A Maia é o quarto concelho do país com mais casos confirmados de Covid-19 - são mais de 300. Fátima Garcia também faz parte de um dos grupos de risco. É diabética, gostaria de ser testada e que a medida que o Governo concretiza esta segunda-feira abrangesse todo o território. Lembra Amarante, onde tem família e pessoas conhecidas de mais idade, e fica mais ansiosa. É o medo, aquele ser microscópico e invisível que não sabe ler datas de nascimento.
Oito à mesa
"Medo, medo, medo... Não tenho, mas..." Maria Ribeiro chora, mas lá reconhece: "Fico um pouco triste, por causa desta coisa que cá anda e nunca mais para." Tem 79 anos e vive em São Salvador de Briteiros, uma pequena povoação do concelho de Guimarães. Maria Ribeiro é também o rosto do Portugal rural envelhecido, onde a ausência era já uma realidade, mas o confinamento veio trazer a aflição da obrigatoriedade.
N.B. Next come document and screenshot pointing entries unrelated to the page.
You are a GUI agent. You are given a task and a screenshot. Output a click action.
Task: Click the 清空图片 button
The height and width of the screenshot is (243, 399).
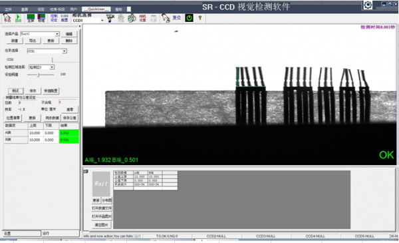pos(101,225)
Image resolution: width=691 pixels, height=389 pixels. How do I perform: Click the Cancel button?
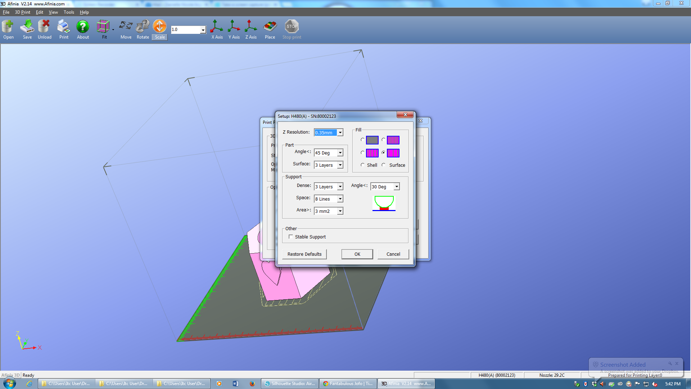pos(393,254)
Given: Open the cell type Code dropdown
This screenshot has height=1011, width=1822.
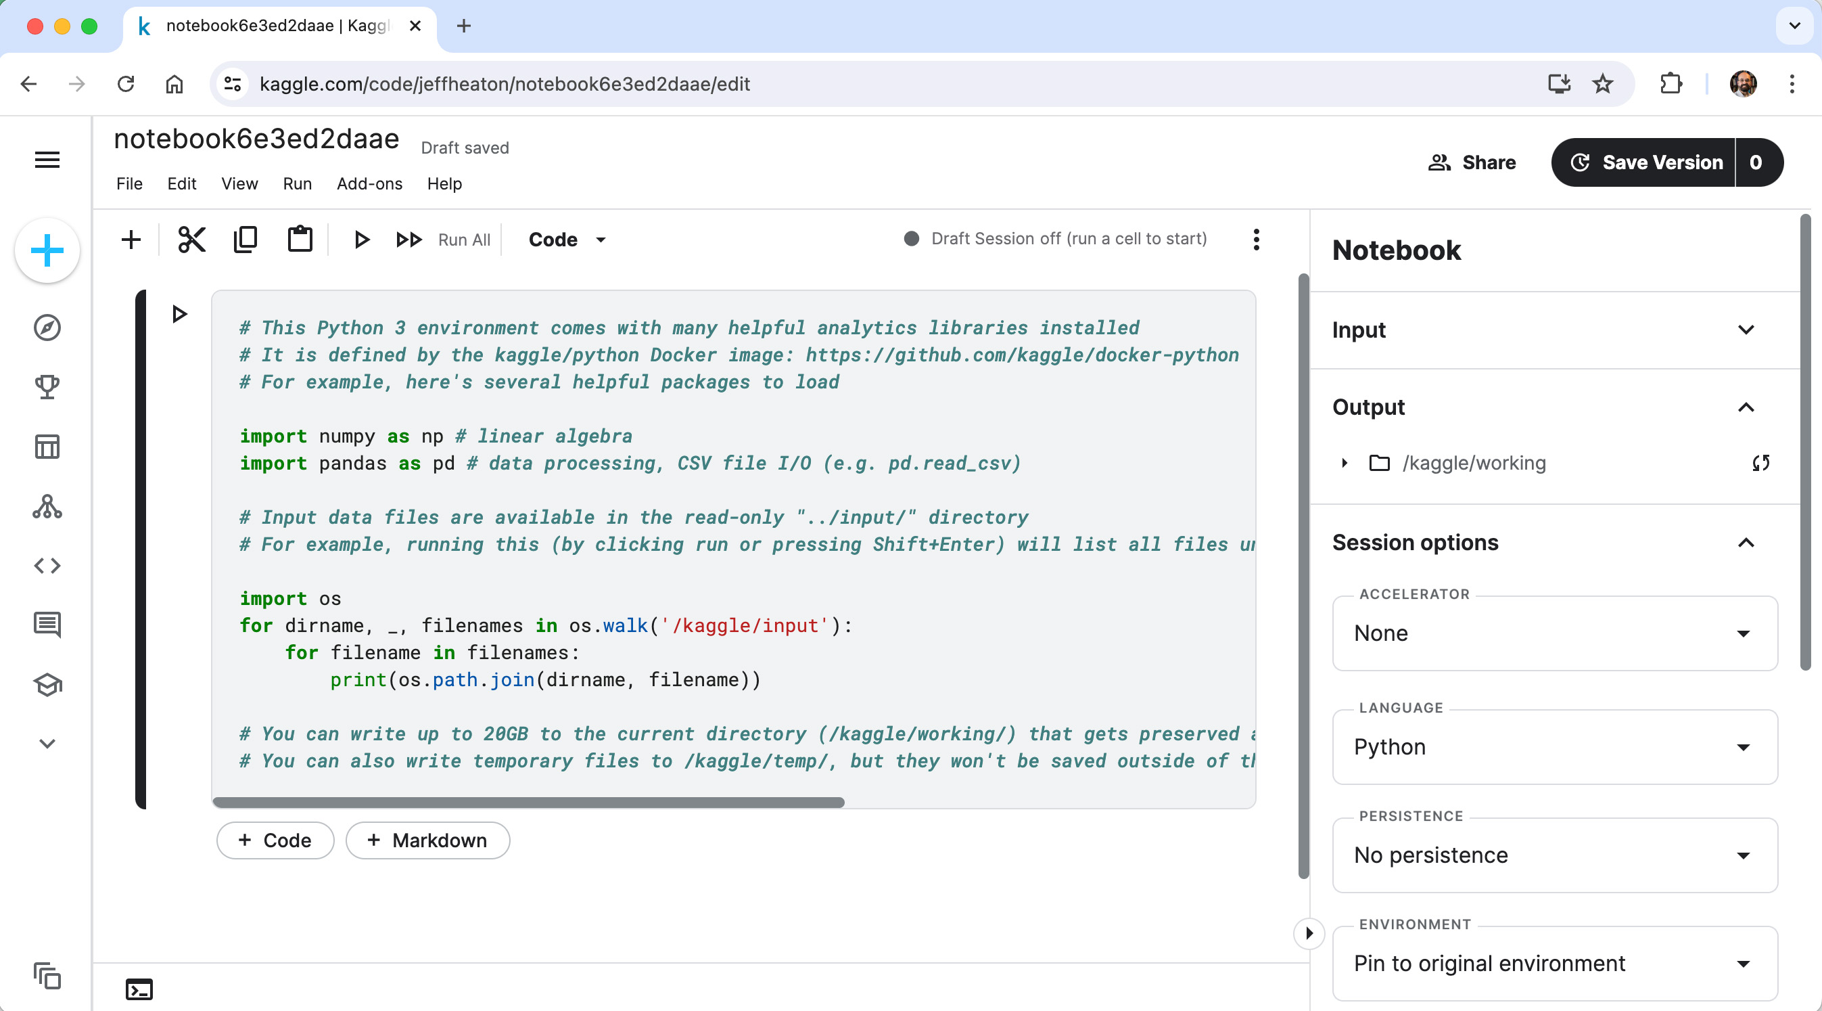Looking at the screenshot, I should [566, 240].
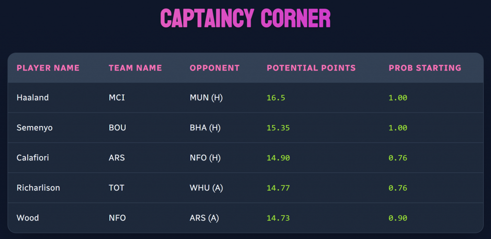Click the TOT team cell
Screen dimensions: 491x239
pyautogui.click(x=117, y=188)
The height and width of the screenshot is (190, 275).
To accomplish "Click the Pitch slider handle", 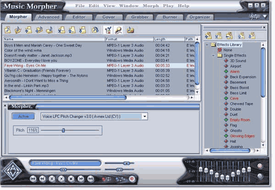I will point(63,130).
A primavera já não é a mesma no campo, e, na Rua da Igreja, já não se ouvem os sinos. "Só vou ao quintal, porque estão sempre a dizer para não sair de casa. Quer dizer, hoje fui ao posto médico das Taipas, para mudar o penso."
Maria Ribeiro fica assoberbada com a quantidade de informação que recebe, mas protege-se melhor dela que do vírus. "Quando estamos a jantar, não evito ver as notícias na televisão, porque estamos todos juntos. Mas, quando estou sozinha, não ligo o televisor." À noite, são sempre oito: os "todos" a que a idosa se refere. "Vem a minha sobrinha, a minha irmã, os netos e o marido da minha sobrinha e um cunhado..."
"Não tem medo do risco de se juntarem todos?" À pergunta, Maria Ribeiro responde sem hesitações: "À noite, somos sempre oito." Mas deveriam ser oito menos a sobrinha, que estaria na sua casa, e a irmã, os netos, menos o marido da sobrinha e o cunhado. Serão sempre oito à mesa, porque cada lugar vazio à mesa é a possibilidade da vida que renasce. À mesa serão sempre oito ausências enquanto todos forem vivos, como diria hoje um poema de José Luís Peixoto.
A conversa termina com um "cuide de si". Ainda haverá um tempo de voltarem a ser oito à mesa.